Data excerpts:
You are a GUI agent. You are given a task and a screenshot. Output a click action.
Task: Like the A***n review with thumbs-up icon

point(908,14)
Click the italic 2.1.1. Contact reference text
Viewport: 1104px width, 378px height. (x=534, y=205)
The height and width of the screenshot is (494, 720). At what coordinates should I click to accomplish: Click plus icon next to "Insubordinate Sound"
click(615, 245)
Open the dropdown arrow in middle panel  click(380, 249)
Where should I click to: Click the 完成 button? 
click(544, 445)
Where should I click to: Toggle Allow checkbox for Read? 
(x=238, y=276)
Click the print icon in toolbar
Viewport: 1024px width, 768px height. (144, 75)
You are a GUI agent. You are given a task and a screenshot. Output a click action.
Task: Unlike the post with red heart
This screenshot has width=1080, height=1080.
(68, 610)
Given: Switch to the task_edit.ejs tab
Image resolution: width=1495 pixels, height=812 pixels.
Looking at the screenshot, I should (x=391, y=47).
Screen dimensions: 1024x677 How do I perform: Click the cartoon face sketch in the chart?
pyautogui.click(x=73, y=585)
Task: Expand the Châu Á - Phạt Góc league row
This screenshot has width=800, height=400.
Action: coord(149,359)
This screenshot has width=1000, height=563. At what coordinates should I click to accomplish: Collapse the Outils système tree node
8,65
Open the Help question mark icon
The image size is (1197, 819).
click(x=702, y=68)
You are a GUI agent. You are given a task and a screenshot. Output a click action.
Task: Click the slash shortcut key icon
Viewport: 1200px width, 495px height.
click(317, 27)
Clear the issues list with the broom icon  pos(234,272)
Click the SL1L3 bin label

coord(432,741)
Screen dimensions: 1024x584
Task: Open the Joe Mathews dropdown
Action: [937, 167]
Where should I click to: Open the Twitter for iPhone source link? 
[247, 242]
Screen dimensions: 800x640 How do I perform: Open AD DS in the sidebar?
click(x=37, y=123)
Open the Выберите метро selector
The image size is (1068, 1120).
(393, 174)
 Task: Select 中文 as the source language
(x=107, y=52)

Assignment:
Copy every record above verbatim and in full.

Solution to this problem:
You are a GUI agent. You are given a task and a screenshot. Output a click action.
Task: Like the A***n review with thumbs-up icon

point(908,14)
Click the italic 2.1.1. Contact reference text
Viewport: 1104px width, 378px height. (x=534, y=205)
The height and width of the screenshot is (494, 720). At what coordinates should I click to accomplish: Click plus icon next to "Insubordinate Sound"
click(615, 245)
Open the dropdown arrow in middle panel  click(380, 249)
Where should I click to: Click the 完成 button? 
click(544, 445)
Where should I click to: Toggle Allow checkbox for Read? 
(x=238, y=276)
Click the print icon in toolbar
Viewport: 1024px width, 768px height. (144, 75)
You are a GUI agent. You are given a task and a screenshot. Output a click action.
Task: Unlike the post with red heart
This screenshot has width=1080, height=1080.
(68, 610)
Given: Switch to the task_edit.ejs tab
Image resolution: width=1495 pixels, height=812 pixels.
Looking at the screenshot, I should (x=391, y=47).
Screen dimensions: 1024x677 How do I perform: Click the cartoon face sketch in the chart?
pyautogui.click(x=73, y=585)
Task: Expand the Châu Á - Phạt Góc league row
This screenshot has width=800, height=400.
Action: coord(149,359)
This screenshot has width=1000, height=563. At what coordinates should I click to accomplish: Collapse the Outils système tree node
8,65
Open the Help question mark icon
The image size is (1197, 819).
click(x=702, y=68)
You are a GUI agent. You are given a task and a screenshot. Output a click action.
Task: Click the slash shortcut key icon
Viewport: 1200px width, 495px height.
click(317, 27)
Clear the issues list with the broom icon  pos(234,272)
Click the SL1L3 bin label

coord(432,741)
Screen dimensions: 1024x584
Task: Open the Joe Mathews dropdown
Action: [937, 167]
Where should I click to: Open the Twitter for iPhone source link? 
[247, 242]
Screen dimensions: 800x640 How do I perform: Open AD DS in the sidebar?
click(x=37, y=123)
Open the Выберите метро selector
The image size is (1068, 1120).
(393, 174)
 Task: Select 中文 as the source language
(x=107, y=52)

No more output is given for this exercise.